Content starts

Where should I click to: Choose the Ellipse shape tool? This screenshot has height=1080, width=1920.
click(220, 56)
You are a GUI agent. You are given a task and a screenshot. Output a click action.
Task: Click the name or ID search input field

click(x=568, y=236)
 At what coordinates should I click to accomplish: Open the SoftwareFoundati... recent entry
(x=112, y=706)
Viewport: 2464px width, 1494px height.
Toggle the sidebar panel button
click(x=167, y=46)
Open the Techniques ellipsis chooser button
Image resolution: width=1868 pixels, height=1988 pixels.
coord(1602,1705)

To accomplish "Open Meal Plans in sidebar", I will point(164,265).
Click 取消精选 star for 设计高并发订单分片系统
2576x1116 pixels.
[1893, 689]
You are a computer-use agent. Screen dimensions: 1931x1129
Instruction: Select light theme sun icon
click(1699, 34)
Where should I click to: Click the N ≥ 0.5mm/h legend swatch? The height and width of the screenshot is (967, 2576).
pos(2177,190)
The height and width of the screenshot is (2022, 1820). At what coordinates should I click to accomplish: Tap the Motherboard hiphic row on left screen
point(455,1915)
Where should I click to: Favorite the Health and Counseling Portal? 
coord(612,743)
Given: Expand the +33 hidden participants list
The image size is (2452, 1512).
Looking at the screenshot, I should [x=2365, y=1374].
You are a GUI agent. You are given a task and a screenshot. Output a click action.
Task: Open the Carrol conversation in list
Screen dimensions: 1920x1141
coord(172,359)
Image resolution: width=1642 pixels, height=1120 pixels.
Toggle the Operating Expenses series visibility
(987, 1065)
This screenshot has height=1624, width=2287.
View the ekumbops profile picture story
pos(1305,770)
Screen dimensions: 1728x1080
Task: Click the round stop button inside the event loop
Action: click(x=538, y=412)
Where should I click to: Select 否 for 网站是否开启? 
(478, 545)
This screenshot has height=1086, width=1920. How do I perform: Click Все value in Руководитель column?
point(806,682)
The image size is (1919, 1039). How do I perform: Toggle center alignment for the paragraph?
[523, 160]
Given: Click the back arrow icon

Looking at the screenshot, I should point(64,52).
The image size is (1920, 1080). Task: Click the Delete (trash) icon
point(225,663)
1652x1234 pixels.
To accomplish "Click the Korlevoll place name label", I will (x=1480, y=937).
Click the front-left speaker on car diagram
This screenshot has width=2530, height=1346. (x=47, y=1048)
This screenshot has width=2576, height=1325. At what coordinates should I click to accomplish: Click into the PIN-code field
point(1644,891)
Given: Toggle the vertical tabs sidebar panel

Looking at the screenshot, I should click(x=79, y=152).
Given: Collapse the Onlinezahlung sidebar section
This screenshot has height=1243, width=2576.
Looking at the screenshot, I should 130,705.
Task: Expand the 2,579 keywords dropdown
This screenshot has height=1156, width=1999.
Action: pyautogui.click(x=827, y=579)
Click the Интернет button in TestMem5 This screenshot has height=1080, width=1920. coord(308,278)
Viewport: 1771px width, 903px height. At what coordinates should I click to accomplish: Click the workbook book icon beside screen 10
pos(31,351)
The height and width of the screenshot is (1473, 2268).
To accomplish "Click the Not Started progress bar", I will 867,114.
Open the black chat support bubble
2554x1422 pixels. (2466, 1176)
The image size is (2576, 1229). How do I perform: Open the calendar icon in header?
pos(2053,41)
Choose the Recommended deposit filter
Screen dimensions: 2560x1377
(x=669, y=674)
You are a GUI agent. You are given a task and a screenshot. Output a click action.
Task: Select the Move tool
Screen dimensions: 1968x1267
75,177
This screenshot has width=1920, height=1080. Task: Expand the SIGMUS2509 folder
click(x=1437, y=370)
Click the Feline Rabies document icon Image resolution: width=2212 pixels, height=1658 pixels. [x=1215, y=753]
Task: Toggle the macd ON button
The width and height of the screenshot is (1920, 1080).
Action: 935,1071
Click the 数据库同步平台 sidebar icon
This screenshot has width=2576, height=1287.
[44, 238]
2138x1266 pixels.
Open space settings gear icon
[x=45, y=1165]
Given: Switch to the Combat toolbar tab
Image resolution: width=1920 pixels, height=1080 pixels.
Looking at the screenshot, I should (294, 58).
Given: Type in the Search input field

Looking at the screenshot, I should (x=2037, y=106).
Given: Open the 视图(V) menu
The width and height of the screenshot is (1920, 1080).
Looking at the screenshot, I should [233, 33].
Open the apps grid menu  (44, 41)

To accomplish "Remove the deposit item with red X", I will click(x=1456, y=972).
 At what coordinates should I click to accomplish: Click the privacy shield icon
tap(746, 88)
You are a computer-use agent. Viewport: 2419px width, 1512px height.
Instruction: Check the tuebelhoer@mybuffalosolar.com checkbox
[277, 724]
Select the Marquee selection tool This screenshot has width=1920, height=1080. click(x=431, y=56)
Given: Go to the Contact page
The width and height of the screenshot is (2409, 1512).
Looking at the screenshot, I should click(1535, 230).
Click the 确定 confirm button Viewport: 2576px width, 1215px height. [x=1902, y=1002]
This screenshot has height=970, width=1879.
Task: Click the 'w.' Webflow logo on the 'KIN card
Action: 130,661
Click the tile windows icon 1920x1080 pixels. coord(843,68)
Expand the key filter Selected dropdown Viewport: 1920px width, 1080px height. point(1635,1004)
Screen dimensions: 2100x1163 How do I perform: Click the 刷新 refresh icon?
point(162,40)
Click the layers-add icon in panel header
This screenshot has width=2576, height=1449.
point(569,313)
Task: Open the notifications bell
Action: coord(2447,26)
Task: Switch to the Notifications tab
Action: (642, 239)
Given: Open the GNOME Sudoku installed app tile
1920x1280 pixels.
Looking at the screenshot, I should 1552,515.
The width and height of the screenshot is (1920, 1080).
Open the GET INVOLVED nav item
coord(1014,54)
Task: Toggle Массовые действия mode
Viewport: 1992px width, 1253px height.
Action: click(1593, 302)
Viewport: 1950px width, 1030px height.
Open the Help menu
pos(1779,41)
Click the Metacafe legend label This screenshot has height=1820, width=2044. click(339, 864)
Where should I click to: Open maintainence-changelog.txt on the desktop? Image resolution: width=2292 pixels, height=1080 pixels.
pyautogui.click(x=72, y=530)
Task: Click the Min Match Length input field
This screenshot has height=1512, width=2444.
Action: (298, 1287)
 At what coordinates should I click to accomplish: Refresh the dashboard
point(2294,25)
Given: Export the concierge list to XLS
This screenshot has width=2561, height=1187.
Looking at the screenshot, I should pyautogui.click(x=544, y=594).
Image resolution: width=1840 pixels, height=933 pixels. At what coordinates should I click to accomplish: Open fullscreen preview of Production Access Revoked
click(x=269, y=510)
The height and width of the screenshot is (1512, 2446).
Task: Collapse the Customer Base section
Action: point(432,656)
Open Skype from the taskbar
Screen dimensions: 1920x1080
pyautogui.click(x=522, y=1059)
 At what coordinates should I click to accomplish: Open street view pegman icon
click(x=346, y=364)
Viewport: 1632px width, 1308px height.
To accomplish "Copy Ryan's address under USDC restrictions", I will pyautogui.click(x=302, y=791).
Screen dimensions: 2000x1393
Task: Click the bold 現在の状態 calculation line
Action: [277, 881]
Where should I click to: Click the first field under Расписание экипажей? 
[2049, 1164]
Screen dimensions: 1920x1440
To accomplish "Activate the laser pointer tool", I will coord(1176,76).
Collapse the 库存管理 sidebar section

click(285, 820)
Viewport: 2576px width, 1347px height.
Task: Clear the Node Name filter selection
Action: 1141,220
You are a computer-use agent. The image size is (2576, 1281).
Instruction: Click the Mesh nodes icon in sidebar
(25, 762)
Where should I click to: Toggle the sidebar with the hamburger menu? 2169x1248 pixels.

Content ends

Exercise brief
An exact copy of all the entries is what's needed; write it out.

Answer below
Where should I click to: Choose the Ellipse shape tool? This screenshot has height=1080, width=1920.
click(220, 56)
You are a GUI agent. You are given a task and a screenshot. Output a click action.
Task: Click the name or ID search input field

click(x=568, y=236)
 At what coordinates should I click to accomplish: Open the SoftwareFoundati... recent entry
(x=112, y=706)
Viewport: 2464px width, 1494px height.
Toggle the sidebar panel button
click(x=167, y=46)
Open the Techniques ellipsis chooser button
Image resolution: width=1868 pixels, height=1988 pixels.
coord(1602,1705)

To accomplish "Open Meal Plans in sidebar", I will point(164,265).
Click 取消精选 star for 设计高并发订单分片系统
2576x1116 pixels.
[1893, 689]
You are a computer-use agent. Screen dimensions: 1931x1129
Instruction: Select light theme sun icon
click(1699, 34)
Where should I click to: Click the N ≥ 0.5mm/h legend swatch? The height and width of the screenshot is (967, 2576).
pos(2177,190)
The height and width of the screenshot is (2022, 1820). At what coordinates should I click to accomplish: Tap the Motherboard hiphic row on left screen
point(455,1915)
Where should I click to: Favorite the Health and Counseling Portal? 
coord(612,743)
Given: Expand the +33 hidden participants list
The image size is (2452, 1512).
Looking at the screenshot, I should [x=2365, y=1374].
You are a GUI agent. You are given a task and a screenshot. Output a click action.
Task: Open the Carrol conversation in list
Screen dimensions: 1920x1141
coord(172,359)
Image resolution: width=1642 pixels, height=1120 pixels.
Toggle the Operating Expenses series visibility
(987, 1065)
This screenshot has height=1624, width=2287.
View the ekumbops profile picture story
pos(1305,770)
Screen dimensions: 1728x1080
Task: Click the round stop button inside the event loop
Action: click(x=538, y=412)
Where should I click to: Select 否 for 网站是否开启? 
(478, 545)
This screenshot has height=1086, width=1920. How do I perform: Click Все value in Руководитель column?
point(806,682)
The image size is (1919, 1039). How do I perform: Toggle center alignment for the paragraph?
[523, 160]
Given: Click the back arrow icon

Looking at the screenshot, I should point(64,52).
The image size is (1920, 1080). Task: Click the Delete (trash) icon
point(225,663)
1652x1234 pixels.
To accomplish "Click the Korlevoll place name label", I will (x=1480, y=937).
Click the front-left speaker on car diagram
This screenshot has width=2530, height=1346. (x=47, y=1048)
This screenshot has width=2576, height=1325. At what coordinates should I click to accomplish: Click into the PIN-code field
point(1644,891)
Given: Toggle the vertical tabs sidebar panel

Looking at the screenshot, I should click(x=79, y=152).
Given: Collapse the Onlinezahlung sidebar section
This screenshot has height=1243, width=2576.
Looking at the screenshot, I should 130,705.
Task: Expand the 2,579 keywords dropdown
This screenshot has height=1156, width=1999.
Action: pyautogui.click(x=827, y=579)
Click the Интернет button in TestMem5 This screenshot has height=1080, width=1920. coord(308,278)
Viewport: 1771px width, 903px height. At what coordinates should I click to accomplish: Click the workbook book icon beside screen 10
pos(31,351)
The height and width of the screenshot is (1473, 2268).
To accomplish "Click the Not Started progress bar", I will 867,114.
Open the black chat support bubble
2554x1422 pixels. (2466, 1176)
The image size is (2576, 1229). How do I perform: Open the calendar icon in header?
pos(2053,41)
Choose the Recommended deposit filter
Screen dimensions: 2560x1377
(x=669, y=674)
You are a GUI agent. You are given a task and a screenshot. Output a click action.
Task: Select the Move tool
Screen dimensions: 1968x1267
75,177
This screenshot has width=1920, height=1080. Task: Expand the SIGMUS2509 folder
click(x=1437, y=370)
Click the Feline Rabies document icon Image resolution: width=2212 pixels, height=1658 pixels. [x=1215, y=753]
Task: Toggle the macd ON button
The width and height of the screenshot is (1920, 1080).
Action: 935,1071
Click the 数据库同步平台 sidebar icon
This screenshot has width=2576, height=1287.
[44, 238]
2138x1266 pixels.
Open space settings gear icon
[x=45, y=1165]
Given: Switch to the Combat toolbar tab
Image resolution: width=1920 pixels, height=1080 pixels.
Looking at the screenshot, I should (294, 58).
Given: Type in the Search input field

Looking at the screenshot, I should (x=2037, y=106).
Given: Open the 视图(V) menu
The width and height of the screenshot is (1920, 1080).
Looking at the screenshot, I should [233, 33].
Open the apps grid menu  (44, 41)

To accomplish "Remove the deposit item with red X", I will click(x=1456, y=972).
 At what coordinates should I click to accomplish: Click the privacy shield icon
tap(746, 88)
You are a computer-use agent. Viewport: 2419px width, 1512px height.
Instruction: Check the tuebelhoer@mybuffalosolar.com checkbox
[277, 724]
Select the Marquee selection tool This screenshot has width=1920, height=1080. click(x=431, y=56)
Given: Go to the Contact page
The width and height of the screenshot is (2409, 1512).
Looking at the screenshot, I should click(1535, 230).
Click the 确定 confirm button Viewport: 2576px width, 1215px height. [x=1902, y=1002]
This screenshot has height=970, width=1879.
Task: Click the 'w.' Webflow logo on the 'KIN card
Action: 130,661
Click the tile windows icon 1920x1080 pixels. coord(843,68)
Expand the key filter Selected dropdown Viewport: 1920px width, 1080px height. point(1635,1004)
Screen dimensions: 2100x1163 How do I perform: Click the 刷新 refresh icon?
point(162,40)
Click the layers-add icon in panel header
This screenshot has width=2576, height=1449.
point(569,313)
Task: Open the notifications bell
Action: coord(2447,26)
Task: Switch to the Notifications tab
Action: (642, 239)
Given: Open the GNOME Sudoku installed app tile
1920x1280 pixels.
Looking at the screenshot, I should 1552,515.
The width and height of the screenshot is (1920, 1080).
Open the GET INVOLVED nav item
coord(1014,54)
Task: Toggle Массовые действия mode
Viewport: 1992px width, 1253px height.
Action: click(1593, 302)
Viewport: 1950px width, 1030px height.
Open the Help menu
pos(1779,41)
Click the Metacafe legend label This screenshot has height=1820, width=2044. click(339, 864)
Where should I click to: Open maintainence-changelog.txt on the desktop? Image resolution: width=2292 pixels, height=1080 pixels.
pyautogui.click(x=72, y=530)
Task: Click the Min Match Length input field
This screenshot has height=1512, width=2444.
Action: (298, 1287)
 At what coordinates should I click to accomplish: Refresh the dashboard
point(2294,25)
Given: Export the concierge list to XLS
This screenshot has width=2561, height=1187.
Looking at the screenshot, I should pyautogui.click(x=544, y=594).
Image resolution: width=1840 pixels, height=933 pixels. At what coordinates should I click to accomplish: Open fullscreen preview of Production Access Revoked
click(x=269, y=510)
The height and width of the screenshot is (1512, 2446).
Task: Collapse the Customer Base section
Action: point(432,656)
Open Skype from the taskbar
Screen dimensions: 1920x1080
pyautogui.click(x=522, y=1059)
 At what coordinates should I click to accomplish: Open street view pegman icon
click(x=346, y=364)
Viewport: 1632px width, 1308px height.
To accomplish "Copy Ryan's address under USDC restrictions", I will pyautogui.click(x=302, y=791).
Screen dimensions: 2000x1393
Task: Click the bold 現在の状態 calculation line
Action: [277, 881]
Where should I click to: Click the first field under Расписание экипажей? 
[2049, 1164]
Screen dimensions: 1920x1440
To accomplish "Activate the laser pointer tool", I will coord(1176,76).
Collapse the 库存管理 sidebar section

click(285, 820)
Viewport: 2576px width, 1347px height.
Task: Clear the Node Name filter selection
Action: 1141,220
You are a computer-use agent. The image size is (2576, 1281).
Instruction: Click the Mesh nodes icon in sidebar
(25, 762)
Where should I click to: Toggle the sidebar with the hamburger menu? 2169x1248 pixels.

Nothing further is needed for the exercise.